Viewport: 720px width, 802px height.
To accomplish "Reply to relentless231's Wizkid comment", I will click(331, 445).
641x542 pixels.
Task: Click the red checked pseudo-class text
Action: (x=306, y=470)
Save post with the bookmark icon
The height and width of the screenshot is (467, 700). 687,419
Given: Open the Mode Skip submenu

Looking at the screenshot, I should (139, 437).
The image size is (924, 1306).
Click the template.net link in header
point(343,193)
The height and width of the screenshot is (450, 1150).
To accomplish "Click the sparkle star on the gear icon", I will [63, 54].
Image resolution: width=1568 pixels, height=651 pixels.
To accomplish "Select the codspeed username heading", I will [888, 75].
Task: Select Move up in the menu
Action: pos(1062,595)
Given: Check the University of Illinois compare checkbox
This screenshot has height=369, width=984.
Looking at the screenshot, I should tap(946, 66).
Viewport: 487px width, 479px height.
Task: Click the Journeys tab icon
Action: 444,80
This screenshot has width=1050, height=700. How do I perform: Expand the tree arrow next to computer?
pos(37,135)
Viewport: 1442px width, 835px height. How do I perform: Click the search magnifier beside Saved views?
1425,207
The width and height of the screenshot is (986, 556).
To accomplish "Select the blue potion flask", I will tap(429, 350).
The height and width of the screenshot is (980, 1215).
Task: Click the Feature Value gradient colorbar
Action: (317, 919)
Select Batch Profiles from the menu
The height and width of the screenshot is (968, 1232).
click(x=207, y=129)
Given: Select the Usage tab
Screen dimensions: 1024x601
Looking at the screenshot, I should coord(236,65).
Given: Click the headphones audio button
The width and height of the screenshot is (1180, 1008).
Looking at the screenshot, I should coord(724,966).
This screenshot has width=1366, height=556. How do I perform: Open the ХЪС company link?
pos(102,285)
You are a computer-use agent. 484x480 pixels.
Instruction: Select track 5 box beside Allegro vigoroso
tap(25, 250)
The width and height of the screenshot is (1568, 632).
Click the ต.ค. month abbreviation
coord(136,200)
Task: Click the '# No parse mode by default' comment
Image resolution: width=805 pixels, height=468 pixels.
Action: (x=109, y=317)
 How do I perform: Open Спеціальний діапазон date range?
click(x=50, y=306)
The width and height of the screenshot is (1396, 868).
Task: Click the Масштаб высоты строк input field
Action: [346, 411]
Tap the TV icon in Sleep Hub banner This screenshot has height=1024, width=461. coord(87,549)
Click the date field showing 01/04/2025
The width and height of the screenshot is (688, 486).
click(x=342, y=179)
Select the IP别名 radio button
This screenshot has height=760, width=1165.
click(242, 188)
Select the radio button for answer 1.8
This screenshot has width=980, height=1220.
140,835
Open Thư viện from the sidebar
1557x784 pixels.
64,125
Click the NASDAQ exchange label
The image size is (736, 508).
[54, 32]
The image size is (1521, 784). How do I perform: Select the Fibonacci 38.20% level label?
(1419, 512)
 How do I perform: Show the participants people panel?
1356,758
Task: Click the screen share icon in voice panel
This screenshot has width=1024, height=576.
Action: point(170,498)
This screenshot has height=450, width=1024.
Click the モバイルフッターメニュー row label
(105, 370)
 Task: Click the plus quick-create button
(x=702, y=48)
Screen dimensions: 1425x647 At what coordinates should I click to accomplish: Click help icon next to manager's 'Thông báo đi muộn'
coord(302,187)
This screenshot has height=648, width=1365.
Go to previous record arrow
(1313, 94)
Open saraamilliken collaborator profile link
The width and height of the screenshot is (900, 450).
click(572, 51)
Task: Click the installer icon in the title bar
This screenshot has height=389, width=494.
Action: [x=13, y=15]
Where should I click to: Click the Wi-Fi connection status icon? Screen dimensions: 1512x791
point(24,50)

============

* Directive:
Please reproduce all of the rows above with "How do I perform" switched to "How can I do" wherever it appears, keeping everything else the same.

* Finished task:
Viewport: 720px width, 802px height.
To accomplish "Reply to relentless231's Wizkid comment", I will click(331, 445).
641x542 pixels.
Task: Click the red checked pseudo-class text
Action: (x=306, y=470)
Save post with the bookmark icon
The height and width of the screenshot is (467, 700). 687,419
Given: Open the Mode Skip submenu

Looking at the screenshot, I should (139, 437).
The image size is (924, 1306).
Click the template.net link in header
point(343,193)
The height and width of the screenshot is (450, 1150).
To accomplish "Click the sparkle star on the gear icon", I will [63, 54].
Image resolution: width=1568 pixels, height=651 pixels.
To accomplish "Select the codspeed username heading", I will [888, 75].
Task: Select Move up in the menu
Action: pos(1062,595)
Given: Check the University of Illinois compare checkbox
This screenshot has height=369, width=984.
Looking at the screenshot, I should tap(946, 66).
Viewport: 487px width, 479px height.
Task: Click the Journeys tab icon
Action: 444,80
This screenshot has width=1050, height=700. How can I do: Expand the tree arrow next to computer?
pos(37,135)
Viewport: 1442px width, 835px height. How can I do: Click the search magnifier beside Saved views?
1425,207
The width and height of the screenshot is (986, 556).
To accomplish "Select the blue potion flask", I will tap(429, 350).
The height and width of the screenshot is (980, 1215).
Task: Click the Feature Value gradient colorbar
Action: (317, 919)
Select Batch Profiles from the menu
The height and width of the screenshot is (968, 1232).
click(x=207, y=129)
Given: Select the Usage tab
Screen dimensions: 1024x601
Looking at the screenshot, I should coord(236,65).
Given: Click the headphones audio button
The width and height of the screenshot is (1180, 1008).
Looking at the screenshot, I should coord(724,966).
This screenshot has width=1366, height=556. How can I do: Open the ХЪС company link?
pos(102,285)
You are a computer-use agent. 484x480 pixels.
Instruction: Select track 5 box beside Allegro vigoroso
tap(25, 250)
The width and height of the screenshot is (1568, 632).
Click the ต.ค. month abbreviation
coord(136,200)
Task: Click the '# No parse mode by default' comment
Image resolution: width=805 pixels, height=468 pixels.
Action: (x=109, y=317)
 How can I do: Open Спеціальний діапазон date range?
click(x=50, y=306)
The width and height of the screenshot is (1396, 868).
Task: Click the Масштаб высоты строк input field
Action: [346, 411]
Tap the TV icon in Sleep Hub banner This screenshot has height=1024, width=461. coord(87,549)
Click the date field showing 01/04/2025
The width and height of the screenshot is (688, 486).
click(x=342, y=179)
Select the IP别名 radio button
This screenshot has height=760, width=1165.
click(242, 188)
Select the radio button for answer 1.8
This screenshot has width=980, height=1220.
140,835
Open Thư viện from the sidebar
1557x784 pixels.
64,125
Click the NASDAQ exchange label
The image size is (736, 508).
[54, 32]
The image size is (1521, 784). How can I do: Select the Fibonacci 38.20% level label?
(1419, 512)
 How can I do: Show the participants people panel?
1356,758
Task: Click the screen share icon in voice panel
This screenshot has width=1024, height=576.
Action: point(170,498)
This screenshot has height=450, width=1024.
Click the モバイルフッターメニュー row label
(105, 370)
 Task: Click the plus quick-create button
(x=702, y=48)
Screen dimensions: 1425x647 At what coordinates should I click to accomplish: Click help icon next to manager's 'Thông báo đi muộn'
coord(302,187)
This screenshot has height=648, width=1365.
Go to previous record arrow
(1313, 94)
Open saraamilliken collaborator profile link
The width and height of the screenshot is (900, 450).
click(572, 51)
Task: Click the installer icon in the title bar
This screenshot has height=389, width=494.
Action: [x=13, y=15]
Where should I click to: Click the Wi-Fi connection status icon? Screen dimensions: 1512x791
point(24,50)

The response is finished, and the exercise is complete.